◆ **Фрагмент текста**:
Отчего так получается? Таланта не хватает? С этим, как мы уже поняли, Фолкнер никогда бы не согласился. Трудится не упорно? (В одном из позднейших интервью он скажет, что хороший писатель складывается из 99 % таланта, 99 % дисциплины, 99 % работы.) Такая легенда существует — писатель сам придумал ее: мол, сочинительством занимаюсь между делом, перемежая им другие занятия (какие, собственно?). Еще в 1930 году, отвечая на вопросы журнала «Форум», Фолкнер так изобразил свой путь в литературе: "Встретил человека по имени Шервуд Андерсон. Сказал: "А что, если попробовать писать романы? Может, не придется работать". Сказано — сделано. "Солдатская награда". Сделано. «Москиты». Сделано. "Шум и ярость". Сделано." Пока, как видим, шутка, но впоследствии, кажется, Фолкнер сам ей поверит или, во всяком случае, заставит других поверить.

Разумеется, все это лишь красного словца ради, а может, чтобы оправдаться как-то за неудачное начало. Биографы давно установили, что в молодости, как и в зрелые годы, писатель работал самозабвенно. Сейчас вдоль и поперек прочитаны рукописи его книг — все они, в том числе и первые, пестрят авторской правкой.

◆ **Исходные данные**:
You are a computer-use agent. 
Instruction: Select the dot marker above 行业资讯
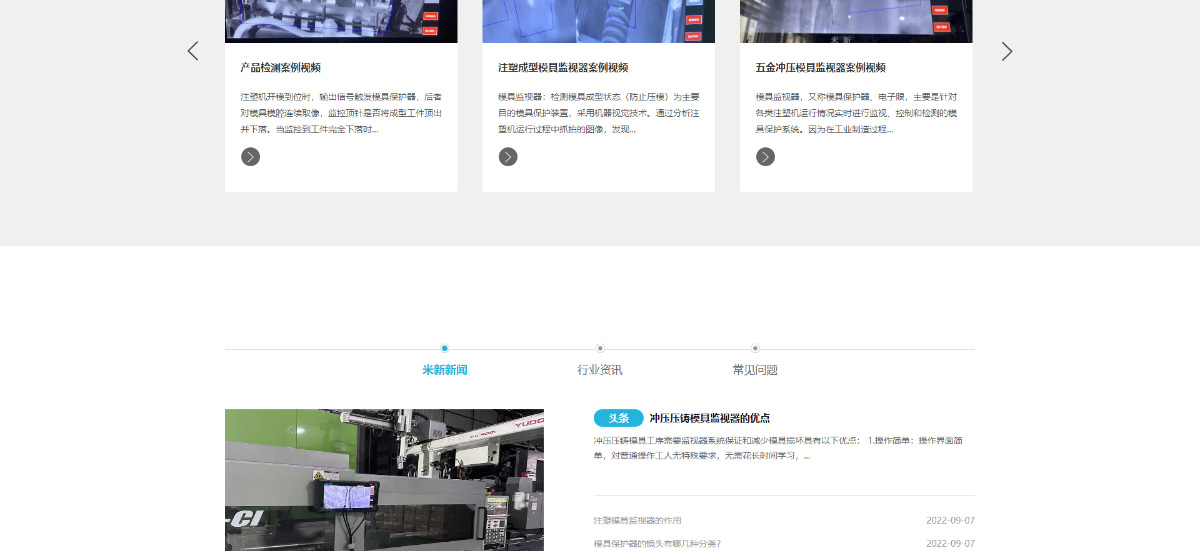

◆ **Список заданий**:
a - Из чего, согласно фрагменту о Фолкнере, складывается хороший писатель по словам самого Фолкнера в одном из позднейших интервью?
b - Напишите продолжение фрагмента о Фолкнере, начиная с места, где он заканчивается.
Данные — самостоятельный материал, никак не связанный с фрагментом о Фолкнере.

◆ **Ответы**:
a - Из 99 % таланта, 99 % дисциплины и 99 % работы.

b -
Приходилось, следовательно, признать, что на протяжении десяти примерно лет бил мимо цели. Сначала, в стихах, подражал прямо, как прилежный ученик, далее, в романах, уже не подражал, но шел тем не менее, куда шли все.

Пора было браться за свое. Пора было, наконец, поверить, довериться чутью, заглушавшемуся прежде внутреннему голосу, инстинктивному знанию того, что близлежащее не так мелко и скучно, как кажется, что и в медленном быте, в рутине, сокрыт смысл жизни.

"Москиты" еще только набирались, не было и корректорских листов, когда писатель принялся за новую книгу. С нее, собственно, Фолкнер и начался — раньше под тем же именем выступал какой-то другой автор. Затянувшийся период подготовки к настоящему писательству остался позади, перед Фолкнером открылись совершенно иные горизонты. В интервью 1956 года, явно сокращая сроки и ослабляя драматизм длительных поисков, он следующим образом зафиксирует этот знаменательный момент перехода: "Работая над "Солдатской наградой", я увидел, что писать интересно. Однако позднее я понял, что не только в каждой отдельной книге должен быть определенный замысел, но все созданное художником должно подчиняться некоему общему плану. "Солдатскую награду" и «Москитов» я писал просто потому, что мне нравилось писать.

Начиная с «Сарториса», я обнаружил, что маленький, величиной с почтовую марку, клочок земли достоин изображения, и что мне никогда, сколько бы ни прожил, не исчерпать его, и что, превращая реальное в апокрифическое, я обрету свободу и осуществлю способности, которые мне отпущены. Открылась золотая жила, я создал собственный космос".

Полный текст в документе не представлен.